Duyduklarım karşısında şok olmuştum. Transa geçmiş gibiydim. Gözlerimden yaşlar süzülüyordu. Zihnimdeki tüm düşünceler birbirine karışmıştı. Neydi bu öğrendiklerim? Doğru muydu? Ailem alayla yüzünden mi yok olmuştu. Ailem..hiç tanımadığım, kimler olabileceklerine dair fikir bile yürütemediğim ailem ateş krallığının kralı ve kraliçesi miydi? Yamaç benim abim miydi? o an bunu yeni idrak etmiş gibi kafamı kaldırdım ve yamaca baktım. gözlerinden tonlarca yaş akıyordu. Bana kilitlenmiş bir şekildeydi, dokunsan yıkılacak gibiydi. Gözlerimi gözlerine dikmiş olmama rağmen çekmiyordu. İkimizide birbirimize acı ve hüzünle bakıyorduk. Alaza döndüğümde o da boşluğa kilitlenmiş bir şekildeydi. Acaba aklından neler geçiyordu. Kızgın ve öfkeli olduğunu varsayıyordum. Selina ise kitaba bakakalmıştı. Eliyle kitabın sayfasına dokunuyor arada bir kafasını kaldırıp yamaca bakıyordu.

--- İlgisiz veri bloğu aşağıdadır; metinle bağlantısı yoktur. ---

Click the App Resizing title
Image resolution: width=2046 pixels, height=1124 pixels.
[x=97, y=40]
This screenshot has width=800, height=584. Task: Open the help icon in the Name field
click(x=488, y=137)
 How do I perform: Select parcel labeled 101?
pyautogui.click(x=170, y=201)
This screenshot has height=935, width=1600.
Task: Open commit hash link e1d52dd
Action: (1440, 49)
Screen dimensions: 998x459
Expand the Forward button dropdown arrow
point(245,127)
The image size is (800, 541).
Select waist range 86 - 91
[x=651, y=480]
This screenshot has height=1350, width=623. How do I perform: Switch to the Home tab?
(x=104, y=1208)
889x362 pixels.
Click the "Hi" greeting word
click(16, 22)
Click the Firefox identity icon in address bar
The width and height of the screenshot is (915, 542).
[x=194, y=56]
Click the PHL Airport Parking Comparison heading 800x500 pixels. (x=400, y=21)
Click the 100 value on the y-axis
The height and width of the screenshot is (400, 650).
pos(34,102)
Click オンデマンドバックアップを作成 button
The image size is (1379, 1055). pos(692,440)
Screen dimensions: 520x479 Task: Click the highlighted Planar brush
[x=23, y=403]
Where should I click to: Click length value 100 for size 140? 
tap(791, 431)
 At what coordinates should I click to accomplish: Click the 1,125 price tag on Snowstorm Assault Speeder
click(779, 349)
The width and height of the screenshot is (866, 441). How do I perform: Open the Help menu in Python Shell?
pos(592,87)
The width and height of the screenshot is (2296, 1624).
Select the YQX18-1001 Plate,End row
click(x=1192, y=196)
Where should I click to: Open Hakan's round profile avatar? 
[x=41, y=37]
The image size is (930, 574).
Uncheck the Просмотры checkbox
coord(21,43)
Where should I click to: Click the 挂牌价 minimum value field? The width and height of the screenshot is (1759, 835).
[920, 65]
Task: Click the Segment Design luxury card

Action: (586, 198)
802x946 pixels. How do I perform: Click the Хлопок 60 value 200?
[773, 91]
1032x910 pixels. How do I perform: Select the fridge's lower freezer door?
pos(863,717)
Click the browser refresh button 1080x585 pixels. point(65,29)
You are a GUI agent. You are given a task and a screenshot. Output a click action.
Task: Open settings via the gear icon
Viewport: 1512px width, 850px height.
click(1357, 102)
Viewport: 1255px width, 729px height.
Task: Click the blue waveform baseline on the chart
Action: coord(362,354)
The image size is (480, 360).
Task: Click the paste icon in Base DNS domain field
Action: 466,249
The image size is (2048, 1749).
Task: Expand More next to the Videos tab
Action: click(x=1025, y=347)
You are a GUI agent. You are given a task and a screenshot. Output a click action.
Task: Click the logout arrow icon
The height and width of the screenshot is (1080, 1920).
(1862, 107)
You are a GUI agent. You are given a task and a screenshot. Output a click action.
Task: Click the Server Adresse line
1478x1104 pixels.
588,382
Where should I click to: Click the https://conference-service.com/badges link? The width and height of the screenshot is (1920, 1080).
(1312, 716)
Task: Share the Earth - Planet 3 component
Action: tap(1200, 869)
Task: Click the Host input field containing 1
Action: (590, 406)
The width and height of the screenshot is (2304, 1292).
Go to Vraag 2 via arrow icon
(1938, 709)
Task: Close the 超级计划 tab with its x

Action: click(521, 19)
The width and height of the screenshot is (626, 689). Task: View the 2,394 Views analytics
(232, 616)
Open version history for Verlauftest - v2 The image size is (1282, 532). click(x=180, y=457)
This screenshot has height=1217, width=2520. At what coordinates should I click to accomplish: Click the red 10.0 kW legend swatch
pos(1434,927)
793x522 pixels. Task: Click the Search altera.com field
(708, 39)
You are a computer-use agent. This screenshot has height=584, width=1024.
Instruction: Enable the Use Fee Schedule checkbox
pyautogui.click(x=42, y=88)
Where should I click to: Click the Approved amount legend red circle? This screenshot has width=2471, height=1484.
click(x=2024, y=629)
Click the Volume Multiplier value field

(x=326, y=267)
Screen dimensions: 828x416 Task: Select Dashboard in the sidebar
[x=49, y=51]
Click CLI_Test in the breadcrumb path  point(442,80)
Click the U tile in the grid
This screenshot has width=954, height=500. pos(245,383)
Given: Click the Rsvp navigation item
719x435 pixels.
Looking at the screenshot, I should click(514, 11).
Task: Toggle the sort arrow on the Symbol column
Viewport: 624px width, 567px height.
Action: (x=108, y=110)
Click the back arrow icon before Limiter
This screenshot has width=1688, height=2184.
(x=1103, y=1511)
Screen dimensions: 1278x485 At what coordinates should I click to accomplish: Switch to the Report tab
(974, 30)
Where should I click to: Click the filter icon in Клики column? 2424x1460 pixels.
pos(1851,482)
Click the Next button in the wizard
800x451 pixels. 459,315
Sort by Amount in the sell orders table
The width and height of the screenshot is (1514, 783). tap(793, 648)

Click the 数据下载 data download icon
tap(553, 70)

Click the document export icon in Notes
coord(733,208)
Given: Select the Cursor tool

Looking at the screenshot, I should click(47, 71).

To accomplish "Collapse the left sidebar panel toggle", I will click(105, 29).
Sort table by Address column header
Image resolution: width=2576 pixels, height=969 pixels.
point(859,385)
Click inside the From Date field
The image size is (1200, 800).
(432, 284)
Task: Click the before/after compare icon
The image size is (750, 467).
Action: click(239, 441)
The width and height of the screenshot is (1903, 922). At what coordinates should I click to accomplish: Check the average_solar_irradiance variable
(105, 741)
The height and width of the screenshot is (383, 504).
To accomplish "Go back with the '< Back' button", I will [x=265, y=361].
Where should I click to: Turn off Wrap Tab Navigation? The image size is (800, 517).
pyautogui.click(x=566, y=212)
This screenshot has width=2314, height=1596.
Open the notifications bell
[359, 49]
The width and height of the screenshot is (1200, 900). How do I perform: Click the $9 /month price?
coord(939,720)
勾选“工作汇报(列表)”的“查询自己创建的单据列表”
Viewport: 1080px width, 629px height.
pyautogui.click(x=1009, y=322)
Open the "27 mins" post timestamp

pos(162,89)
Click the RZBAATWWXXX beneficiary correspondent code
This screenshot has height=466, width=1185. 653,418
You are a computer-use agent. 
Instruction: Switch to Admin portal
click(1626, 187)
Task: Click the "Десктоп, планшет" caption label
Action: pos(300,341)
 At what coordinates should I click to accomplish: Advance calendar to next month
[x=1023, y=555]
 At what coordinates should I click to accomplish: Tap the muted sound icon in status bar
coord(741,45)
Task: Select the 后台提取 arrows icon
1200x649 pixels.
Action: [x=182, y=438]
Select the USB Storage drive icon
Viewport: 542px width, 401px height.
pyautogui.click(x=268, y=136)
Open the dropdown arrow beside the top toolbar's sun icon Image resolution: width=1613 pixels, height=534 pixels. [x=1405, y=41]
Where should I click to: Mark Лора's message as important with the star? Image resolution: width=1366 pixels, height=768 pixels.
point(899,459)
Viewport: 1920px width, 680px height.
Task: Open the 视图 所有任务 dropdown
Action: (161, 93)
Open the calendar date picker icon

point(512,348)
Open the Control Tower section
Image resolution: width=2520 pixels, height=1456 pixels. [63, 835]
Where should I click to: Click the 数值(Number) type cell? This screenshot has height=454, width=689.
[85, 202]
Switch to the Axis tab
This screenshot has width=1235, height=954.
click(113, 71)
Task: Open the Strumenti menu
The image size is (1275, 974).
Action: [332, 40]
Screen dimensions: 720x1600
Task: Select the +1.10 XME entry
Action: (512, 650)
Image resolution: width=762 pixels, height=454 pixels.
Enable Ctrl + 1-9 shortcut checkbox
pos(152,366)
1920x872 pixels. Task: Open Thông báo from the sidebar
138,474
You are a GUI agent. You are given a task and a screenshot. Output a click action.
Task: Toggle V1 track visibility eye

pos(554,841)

Gözlerim tekrar yamaç'a gitti. en çok etkilenen ikimizdik. Hala gözleri üzerimdeydi. Yıllar sonra ikimizde ailemizden biriyle karşılaşmıştık. Ve birbirimizi neredeyse hiç tanımıyorduk. Yaşadığımız duygu selini kimse anlayamazdı. Saatler geçti ama biz birimizden gözlerimizi ayırmadan öylece baktık tam yamaç gözlerini benden çekip yere diktiği sırada sessizliği bozan selina oldu. Her zaman soğukkanlılığıyla gurur duyardım yine aynısını yaptı.

Selina:

-yamaç melina iyi misiniz? Bir ses verin artık. Alaz!. Neden hiçbiriniz konuşmuyorsunuz. Tamam kabul ediyorum kolay şeyler öğrenmedik. Hatta hiç kolay şeyler öğrenmedik. Gerçekler hepimizi derinden yaraladı. Ama böyle konuşmadan bakışarak olmaz lütfen artık konuşun endişelenmeye başlıyorum.

Bunları söylerken ağlamaya başlamıştı. Ardından bir ses daha geldi.

Alaz:

-konuşunca bu gerçekler değişmeyecek selina. Bunlar çok ağır, yıkıcı... ve ben sanırım bunlarla nasıl baş edeceğimi henüz bilmiyorum.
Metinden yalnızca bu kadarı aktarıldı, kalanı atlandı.